The Digital Weiner
Let's say we lived in a world where there was zero personal judgment of others. Anything goes, particularly where matters of sex are concerned. (We could call this world "France," but we'll leave that for another day.) What we do behind closed doors is nobody's business, period.
Morality, is, after all, a relative judgment, and if no one is getting hurt, we shouldn't care.
One often hears this argument from people when a politician with whom they are sympathetic is caught with his zipper down. I remember this chorus was particularly loud during the Monica Lewinsky follies, but Republicans occasionally make excuses for their guys, too.
The problem is that when politicians fool around, people are potentially hurt, and those people are you and me. No, I'm not talking about the uncomfortable ickiness of having to explain what the headlines are talking about to your eight year old. No, I'm talking about hard matters of policy, because if we did live in this world, there would still be a reason that politicians, in particular, should be held to a different, higher, standard. A practical, non-moralistic standard, and one I have been arguing for years. Kyle Smith, in today's New York Post, was the first columnist I have seen mention it.
The reason is called extortion, for any politician who fools around, particularly when they are leaving a digital trail, has set themselves up for it.
Don't think it's likely? I argue that it's already happened. What else can explain why this person...
...didn't fire this person...
The Kennedys hated J. Edgar Hoover. Bobby, in particular, had strong feelings, and running the Justice Department, he was forced to work closely with Hoover. Hoover had actively supported Nixon in 1960 and was arguably a tyrant, having run the FBI as his personal fiefdom since its founding. Why didn't JFK simply fire Hoover?

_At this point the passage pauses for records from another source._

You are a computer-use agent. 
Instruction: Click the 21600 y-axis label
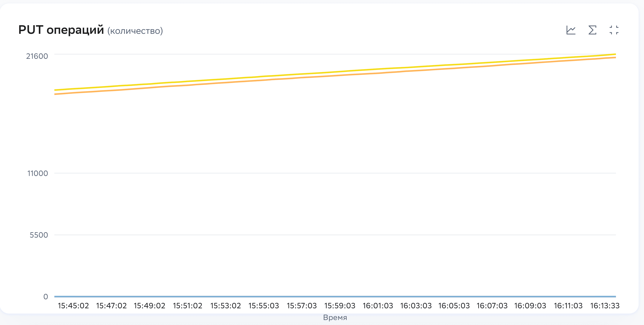click(x=37, y=56)
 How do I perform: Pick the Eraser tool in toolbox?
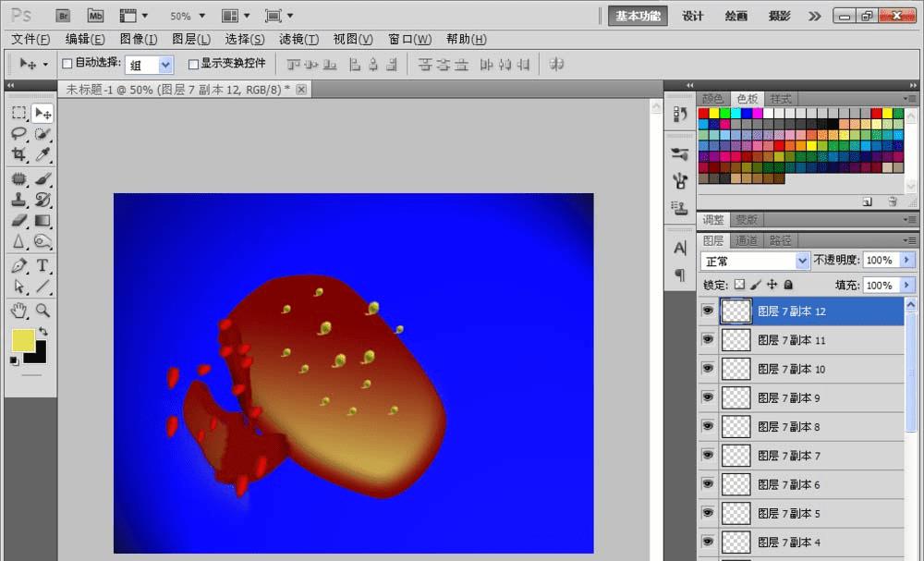click(18, 221)
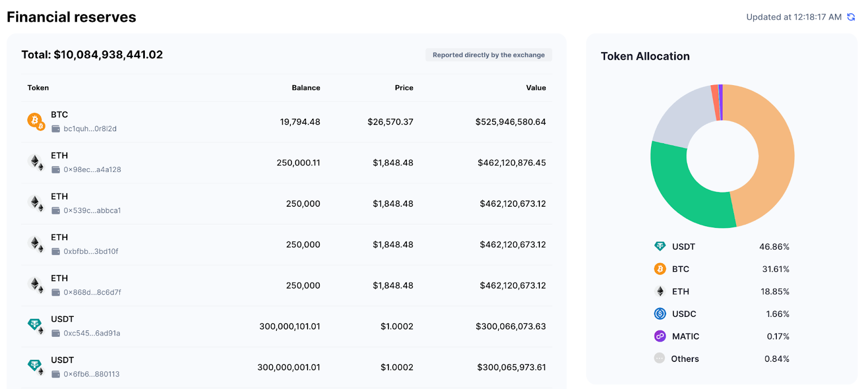Open wallet address 0xbfbb...3bd10f

(x=91, y=252)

The answer is one of two things. The first possibility is that Hoover, undoubtedly possessing evidence of JFK's and RFK's varied affairs, was blackmailing the administration. The second is that the Kennedys simply feared that Hoover had the goods. Either way, America had to live under an unchecked, tyrannical FBI director for longer than it should have, all because the Kennedys couldn't keep it in their pants.

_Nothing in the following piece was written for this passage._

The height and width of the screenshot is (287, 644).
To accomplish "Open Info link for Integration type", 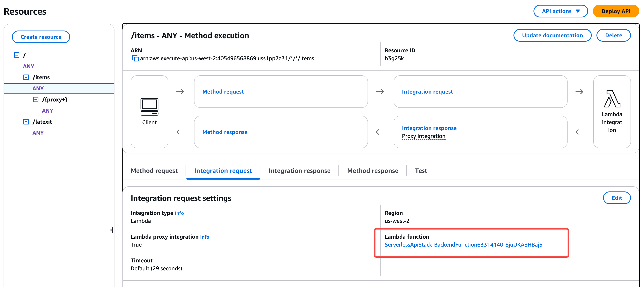I will [x=179, y=213].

There you have it, an actual real life example of why the personal behavior of politicians matters.
And now we are in the digital age, where evidence is so much easier to obtain. Think about it: ack in the day, someone had to sneak around with a camera and catch you in the act. That required real work.
Now, we have emails, texts, tweets, and digital photographs, each potentially damning and impossible to control once the "send" button is hit.

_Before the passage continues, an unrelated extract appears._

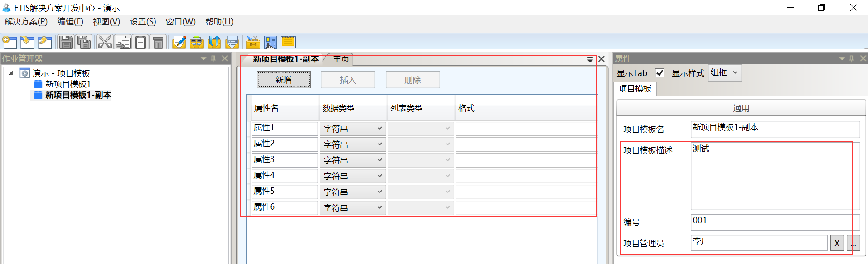
Task: Click the save all (double floppy) icon
Action: 84,43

And how much easier, today, is it to set a "honey" trap. Even just ten years ago, the services of an attractive girl would have been necessary, and she would have had to be willing to bed the target. Today, all you need is a photo!
How? Simple. Just follow these easy steps:
- Find a picture of a random hot chick on the internet.
- Create a fake facebook or twitter account using the picture of the girl.
- Start friending politicians and flirting with them online.
- Steer the flirtation in a sexual direction (assuming the pol doesn't do it first).
- Inform the politician that he will vote a certain way on a crucial bill or he will be exposed and his career ended.
Don't get me wrong, I think character in one's personal life does matter, and there are plenty of politicians who manage to keep to the straight and narrow. Fidelity is not unheard of, and we should desire it in our leaders. But there are plenty of people, mostly liberals of a more libertine bent, who don't put much stock in this argument. Fine, that's their prerogative. But I can only assume that they don't think extortion is a desirable course of events. Extortion is not a moral position that one is for or against, it's just a dangerous potential subversion of the democratic process.